What i try now is to select all clicks of a day grouped by HOUR(clicktime): But when i do so I get too many results like 10x then it should be.
I'd rewrite the query like this:
SELECT h.clickHour
, IFNULL(d.clickCount,0) AS c
FROM ( SELECT 0 AS clickHour UNION ALL SELECT 1 UNION ALL SELECT 2
UNION ALL SELECT 3 UNION ALL SELECT 4 UNION ALL SELECT 5
UNION ALL SELECT 6 UNION ALL SELECT 7 UNION ALL SELECT 8
UNION ALL SELECT 9 UNION ALL SELECT 10 UNION ALL SELECT 11
UNION ALL SELECT 12 UNION ALL SELECT 13 UNION ALL SELECT 14
UNION ALL SELECT 15 UNION ALL SELECT 16 UNION ALL SELECT 17
UNION ALL SELECT 18 UNION ALL SELECT 19 UNION ALL SELECT 20
UNION ALL SELECT 21 UNION ALL SELECT 22 UNION ALL SELECT 23
) h
LEFT
JOIN ( SELECT EXTRACT(HOUR FROM c.clicktime) AS clickHour
, SUM(1) AS clickCount
FROM clicks c
JOIN links l
ON l.user_id = 1
AND l.id = c.link_id
WHERE c.clicktime >= '2014-09-21'
AND c.clicktime < '2014-09-21' + INTERVAL 1 DAY
GROUP BY EXTRACT(HOUR FROM c.clicktime)
) d
ON d.clickHour = h.clickHour
The approach here is to get the inline view query d
to return a maximum of 24 rows. This cranks through the clicks
table to get the counts. W're going to defer the join operation to the fixed set of 24 rows until after we have calculated the hourly counts. (The join to h
is there only to get rows with zero counts returned, which would otherwise just be "missing" rows.)
You can test the performance of the inline view query d
, and of the entire query, I suspect there won't be much difference. The cost of materializing the inline view h
isn't that much (there's some overhead, but it's very likely that will use the Memory storage engine; it's small enough and it should be simple integer datatype.) And that join operation of 24 rows to 24 rows won't be that expensive, even without any indexes available.
I suspect that the majority of time will be in materializing the derived table d
.
We're going to want an index with a leading column of clickDate
, so that we can use a more efficient index range scan operation, to avoid evaluating expressions for every flipping row in the table.
I changed this predicate: DATE(clickTime) = '2014-09-21'
into a predicates that reference the bare column, this enables MySQL to consider an efficient range scan operation on the clickTime column, (to quickly eliminate a boatload of rows from consideration), rather than requiring that MySQL evaluate a function on every flipping row in the table.

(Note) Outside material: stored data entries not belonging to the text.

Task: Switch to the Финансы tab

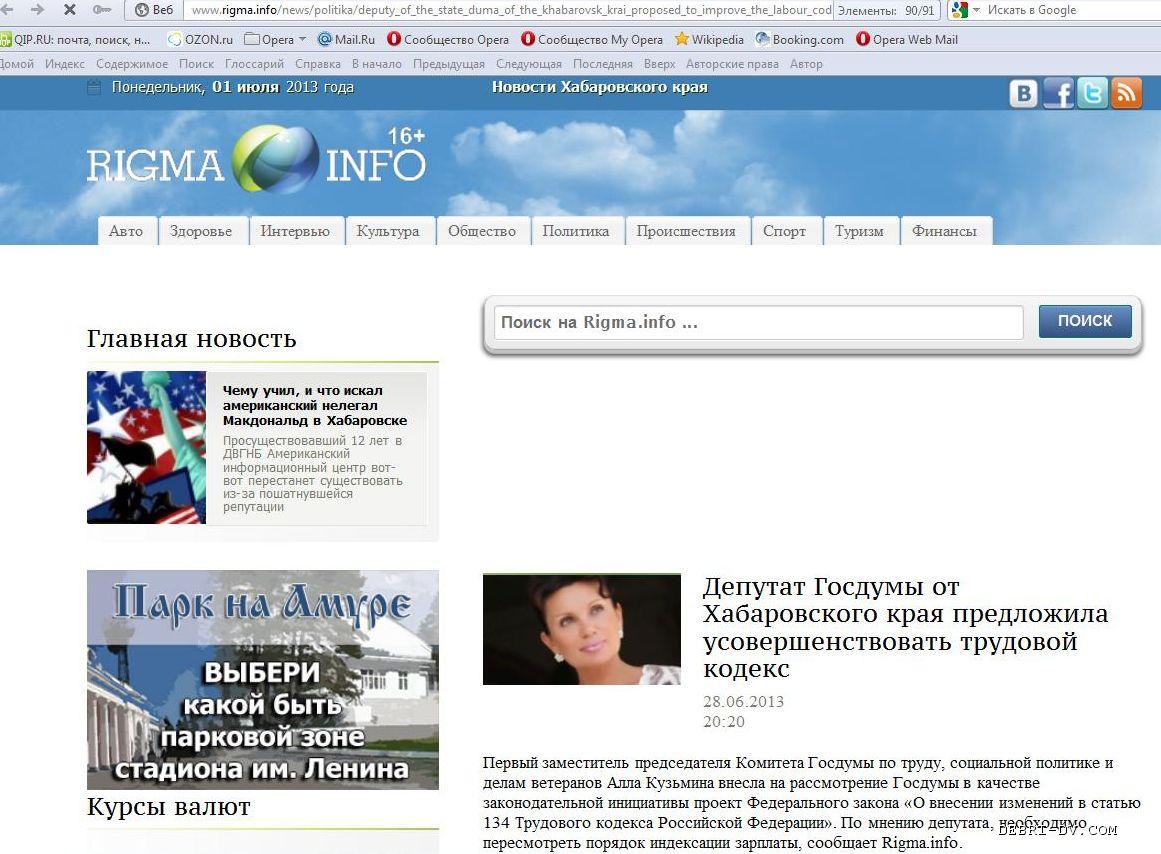Action: click(944, 231)
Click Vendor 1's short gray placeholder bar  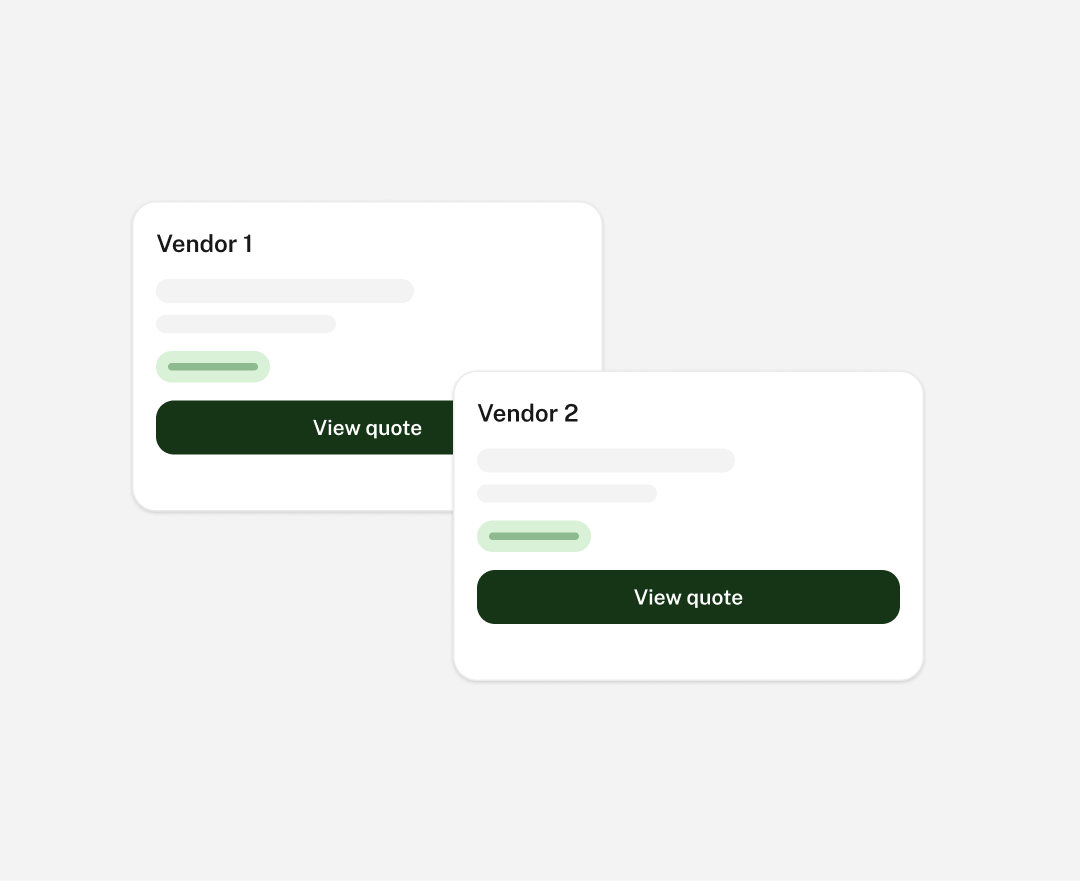pyautogui.click(x=246, y=324)
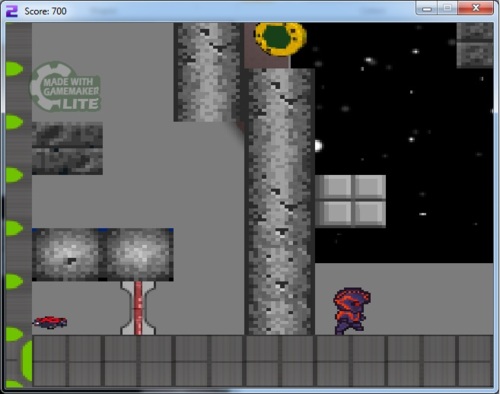Click the purple armored player character
The height and width of the screenshot is (394, 500).
pos(352,311)
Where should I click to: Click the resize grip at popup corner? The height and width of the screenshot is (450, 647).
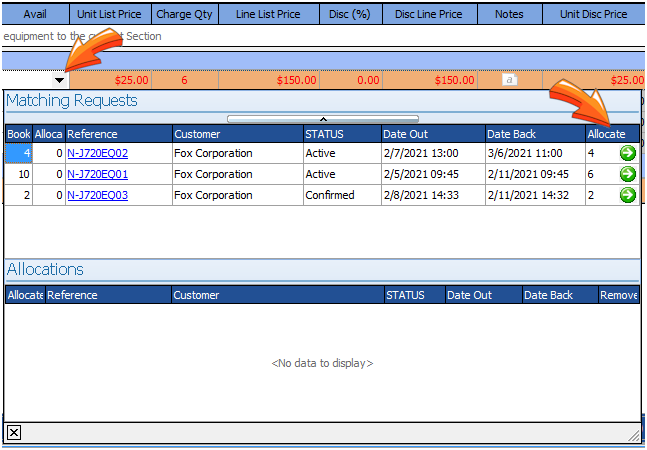tap(632, 434)
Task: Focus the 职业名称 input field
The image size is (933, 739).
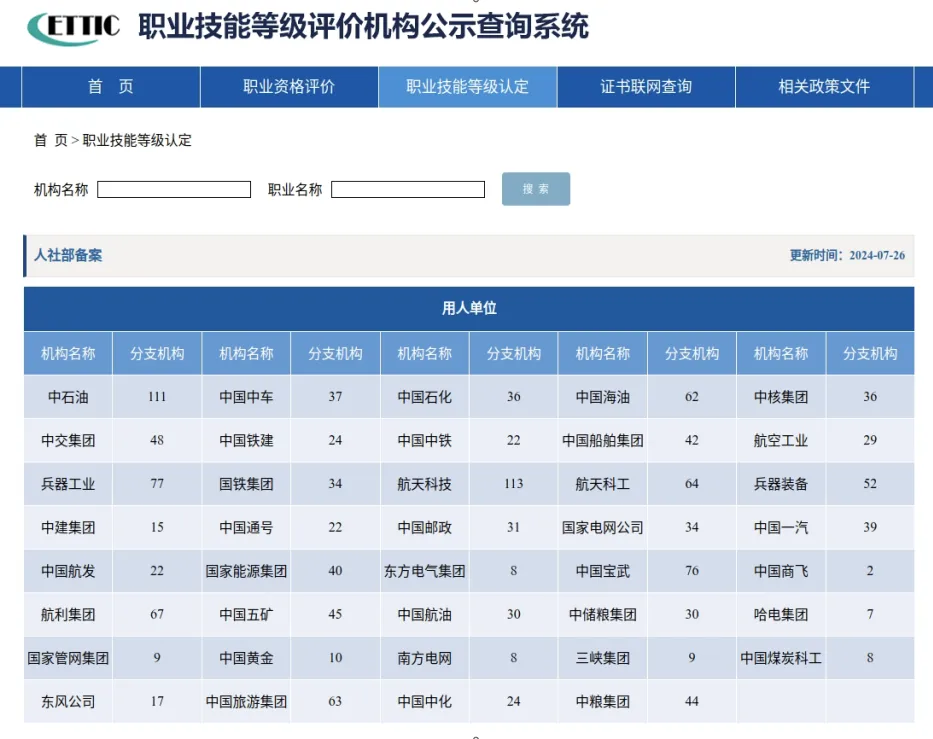Action: point(408,190)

Some performance gain may be obtained by making covering indexes available on the clicks
and links
tables (so that the query can be satisfied from the indexes, without a need to visit pages in the underlying table.)
At a minimum on the clicks table:
ON clicks (clickTime, link_id)
If id
is unique (or primary key) on the links
table, this index may not give any performance benefit:
ON links (id, user_id)
If a covering index used, the EXPLAIN output should show "Using index".
I don't see a way around the "Using filesort" operation, not without adding a column to clicks
table that stores the clickTime truncated to the hour. With a column like that, and an appropriate index, it's possible that we could get the GROUP BY
operation optimized using the index, avoiding the "Using filesort" operation.
Have you indexed?
Clicks table: clicktime, link_id
Links table: id, user_id